- Title card
- Directed by: Kulothungan
- Written by: P. Kalaimani (dialogues)
- Screenplay by: Kulothungan
- Story by: Ganesh Muthulingham
- Produced by: S. Kannan Hithesh Jabhak Lalitha Sivalingam
- Starring: Karthik; Sivaranjani; Khushbu;
- Cinematography: Abdul Rahman
- Edited by: B. Lenin V. T. Vijayan
- Music by: Ilaiyaraaja
- Production company: Mass Media International
- Release date: 3 November 1993;
- Running time: 140 minutes
- Country: India
- Language: Tamil

= Kathirukka Neramillai =

1993 film by Kalia Kulothungan

Kaathirukka Neramillai is a 1993 Indian Tamil language action thriller film directed by Kulothungan, starring Karthik, Sivaranjani and Khushbu.

== Plot ==
Raju and his sidekicks stole black money to help an orphanage. D.I.G. Mohanraj knew that they were the thieves, but he was unable to send them in jail. Raju and Radhika, Mohanraj's daughter, fell in love. Her father refused to accept it, so he arranged a marriage with Ajith, a police officer. Raju became drunk and killed Ajith. When Mohanraj came back to his car, he found Raju drunk at the backseat. Raju's lookalike said his flashback. His name was Somasekhar, and he fell in love with Bhavani and married her. She worked at Chatterjee's ganja estate. Chatterjee wanted Somasekhar's estate, but the latter did not want to sell it to a criminal. Chatterjee's henchmen killed Bhavani, who gave birth to a girl. Somasekhar, wounded, could not do anything. A few years later, Ajith kidnapped his daughter. Somasekhar, after telling the flashback, reveals to Raju that he still will kill two people as Raju. Somasekhar went to his daughter's nanny's home, who also worked for Chatterjee, as she and Raju asked him to be Somasekhar for some days. Raju's lover and friends came to see him, but Somasekhar advised them to go to a place, so they went there, and Somasekhar's friend kidnapped them like Raju. Finally, they managed to escape. Somasekhar found where his child was kidnapped. Chatterjee caught Raju and Somasekhar. Somasekhar revealed that he gave his property and his daughter to Raju. Somasekhar killed Chatterjee and died.

== Cast ==
- Karthik as Raju and Somasekar
- Sivaranjani as Radhika
- Khushbu as Bhavani
- Nassar as Chatterjee
- Rajesh as D.I.G. Mohanraj
- Chinni Jayanth as Raju's friend
- Vadivelu as Raju's friend
- Thyagu as Raju's friend
- Uday Prakash as Ajith

== Production ==
Kaathirukka Neramillai was the directorial debut of Kulothungan. The film's story was written by Karthik's brother Ganesh.

== Soundtrack ==
The soundtrack was composed by Ilaiyaraaja.

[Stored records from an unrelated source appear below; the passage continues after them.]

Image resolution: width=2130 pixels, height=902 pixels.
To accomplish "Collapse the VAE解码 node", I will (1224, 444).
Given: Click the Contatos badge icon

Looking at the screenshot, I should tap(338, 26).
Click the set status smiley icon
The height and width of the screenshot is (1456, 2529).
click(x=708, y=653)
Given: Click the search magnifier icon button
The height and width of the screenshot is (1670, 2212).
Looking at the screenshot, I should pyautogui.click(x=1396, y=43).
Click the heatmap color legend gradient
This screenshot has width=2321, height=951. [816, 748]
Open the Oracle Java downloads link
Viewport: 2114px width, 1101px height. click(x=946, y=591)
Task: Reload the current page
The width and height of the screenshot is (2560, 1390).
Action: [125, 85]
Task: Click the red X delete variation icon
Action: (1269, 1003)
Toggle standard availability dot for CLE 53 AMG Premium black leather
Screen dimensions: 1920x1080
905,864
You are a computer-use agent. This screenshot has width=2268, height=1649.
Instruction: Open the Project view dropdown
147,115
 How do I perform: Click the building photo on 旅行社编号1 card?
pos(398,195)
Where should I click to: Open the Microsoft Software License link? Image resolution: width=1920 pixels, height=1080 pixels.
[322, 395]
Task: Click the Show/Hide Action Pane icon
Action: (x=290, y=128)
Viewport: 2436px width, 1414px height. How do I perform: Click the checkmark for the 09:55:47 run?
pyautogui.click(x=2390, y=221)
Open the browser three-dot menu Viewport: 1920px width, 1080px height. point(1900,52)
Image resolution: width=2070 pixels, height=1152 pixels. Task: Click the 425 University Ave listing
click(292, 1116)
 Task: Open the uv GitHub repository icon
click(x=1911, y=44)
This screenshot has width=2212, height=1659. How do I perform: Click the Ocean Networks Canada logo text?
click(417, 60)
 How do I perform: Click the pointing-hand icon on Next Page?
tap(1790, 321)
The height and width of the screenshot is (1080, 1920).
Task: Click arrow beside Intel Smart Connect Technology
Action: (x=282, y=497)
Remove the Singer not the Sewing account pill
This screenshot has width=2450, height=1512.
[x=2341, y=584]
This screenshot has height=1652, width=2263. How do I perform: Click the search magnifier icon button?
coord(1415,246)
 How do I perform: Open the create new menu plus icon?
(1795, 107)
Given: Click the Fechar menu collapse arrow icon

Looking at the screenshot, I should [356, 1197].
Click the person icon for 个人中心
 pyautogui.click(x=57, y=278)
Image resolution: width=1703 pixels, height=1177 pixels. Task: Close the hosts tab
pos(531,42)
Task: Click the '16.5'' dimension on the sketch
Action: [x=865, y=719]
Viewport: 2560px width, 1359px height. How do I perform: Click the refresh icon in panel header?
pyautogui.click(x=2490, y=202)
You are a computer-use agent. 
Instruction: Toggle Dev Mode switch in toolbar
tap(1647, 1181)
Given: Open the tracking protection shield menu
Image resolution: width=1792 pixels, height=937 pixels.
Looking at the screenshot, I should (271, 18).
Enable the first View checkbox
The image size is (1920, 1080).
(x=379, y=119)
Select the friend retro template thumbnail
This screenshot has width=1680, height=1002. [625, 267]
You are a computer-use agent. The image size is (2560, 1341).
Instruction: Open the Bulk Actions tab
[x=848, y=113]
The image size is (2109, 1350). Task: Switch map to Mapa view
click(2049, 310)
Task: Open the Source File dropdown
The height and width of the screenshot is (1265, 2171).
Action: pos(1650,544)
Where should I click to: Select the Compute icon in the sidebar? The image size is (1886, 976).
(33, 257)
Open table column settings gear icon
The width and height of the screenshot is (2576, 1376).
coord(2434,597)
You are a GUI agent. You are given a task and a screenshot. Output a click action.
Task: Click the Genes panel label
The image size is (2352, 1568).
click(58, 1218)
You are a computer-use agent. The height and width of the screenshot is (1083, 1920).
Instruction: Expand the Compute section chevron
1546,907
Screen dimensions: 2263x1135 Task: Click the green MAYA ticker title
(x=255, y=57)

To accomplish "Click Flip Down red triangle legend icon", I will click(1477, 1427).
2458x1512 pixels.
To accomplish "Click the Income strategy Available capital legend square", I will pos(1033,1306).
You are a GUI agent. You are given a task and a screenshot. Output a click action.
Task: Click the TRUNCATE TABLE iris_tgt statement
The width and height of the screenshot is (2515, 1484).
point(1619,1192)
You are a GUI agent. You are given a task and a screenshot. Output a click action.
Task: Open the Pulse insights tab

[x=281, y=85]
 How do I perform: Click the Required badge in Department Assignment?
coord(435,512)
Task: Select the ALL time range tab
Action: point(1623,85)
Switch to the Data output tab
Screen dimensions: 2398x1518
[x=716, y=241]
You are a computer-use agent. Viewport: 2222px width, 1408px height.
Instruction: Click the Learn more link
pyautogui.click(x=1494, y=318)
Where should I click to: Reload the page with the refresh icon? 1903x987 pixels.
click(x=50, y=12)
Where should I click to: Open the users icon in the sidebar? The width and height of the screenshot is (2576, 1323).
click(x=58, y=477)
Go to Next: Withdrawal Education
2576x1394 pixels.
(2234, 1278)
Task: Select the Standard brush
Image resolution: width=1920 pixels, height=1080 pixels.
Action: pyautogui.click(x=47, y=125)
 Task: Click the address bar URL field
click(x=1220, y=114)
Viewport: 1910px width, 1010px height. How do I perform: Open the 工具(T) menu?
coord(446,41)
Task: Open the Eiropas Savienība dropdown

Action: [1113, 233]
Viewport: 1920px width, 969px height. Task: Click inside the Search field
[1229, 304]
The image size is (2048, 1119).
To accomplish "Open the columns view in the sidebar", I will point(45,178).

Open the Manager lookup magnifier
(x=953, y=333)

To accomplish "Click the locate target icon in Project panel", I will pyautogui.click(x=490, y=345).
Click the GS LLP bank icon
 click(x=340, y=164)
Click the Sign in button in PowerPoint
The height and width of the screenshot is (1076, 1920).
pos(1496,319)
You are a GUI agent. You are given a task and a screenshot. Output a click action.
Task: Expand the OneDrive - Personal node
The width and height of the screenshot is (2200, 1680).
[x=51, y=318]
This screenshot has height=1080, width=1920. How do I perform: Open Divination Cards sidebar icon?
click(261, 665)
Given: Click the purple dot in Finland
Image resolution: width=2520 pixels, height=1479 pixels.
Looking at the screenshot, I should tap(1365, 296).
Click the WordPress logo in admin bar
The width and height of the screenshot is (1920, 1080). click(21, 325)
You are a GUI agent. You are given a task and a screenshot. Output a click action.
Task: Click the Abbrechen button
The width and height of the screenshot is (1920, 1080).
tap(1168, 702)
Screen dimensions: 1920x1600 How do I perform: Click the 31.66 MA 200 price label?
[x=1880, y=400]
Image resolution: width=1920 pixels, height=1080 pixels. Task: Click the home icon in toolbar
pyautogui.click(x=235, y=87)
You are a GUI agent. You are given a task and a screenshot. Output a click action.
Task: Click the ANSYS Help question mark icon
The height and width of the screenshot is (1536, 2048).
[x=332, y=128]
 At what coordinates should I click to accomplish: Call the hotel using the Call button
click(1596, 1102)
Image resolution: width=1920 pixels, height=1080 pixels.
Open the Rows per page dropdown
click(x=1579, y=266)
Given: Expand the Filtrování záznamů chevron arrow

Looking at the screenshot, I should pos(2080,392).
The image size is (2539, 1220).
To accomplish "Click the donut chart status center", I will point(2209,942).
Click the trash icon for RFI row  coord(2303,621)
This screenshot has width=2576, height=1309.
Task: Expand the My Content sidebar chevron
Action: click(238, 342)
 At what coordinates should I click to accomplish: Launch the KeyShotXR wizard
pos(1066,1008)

| Song | Singer(s) | Lyrics | Duration |
| "Va Kathirukka Neramillai" | S. P. Balasubrahmanyam, S. Janaki | Vaali | 5:03 |
| "Kaatiloru Kaadaikku" | Mano, S. N. Surendar, Sundarrajan | 4:44 |
| "Thuliyo Thuli" | K. S. Chithra | 4:52 |
| "Nilava Nilava" | Mano, Minmini | Pulamaipithan | 4:59 |
| "Kasturi Mane Mane" | Ilaiyaraaja | 2:42 |
| "Machi Machi" | Mano, S. N. Surendar, Sundarrajan | 4:58 |

== Reception ==
The Indian Express wrote, "What begins as an average film soon turns into a fairly engaging one mainly due to the neat screenplay in the second half and absence of the boring moments". New Straits Times wrote "Though it is reminiscent of Gentleman, the first half was at least easy to sit through with its light humour [..] The second half gets too serious and it is like sitting through another of those movies we have seen so often of the bad guys chasing the good guys".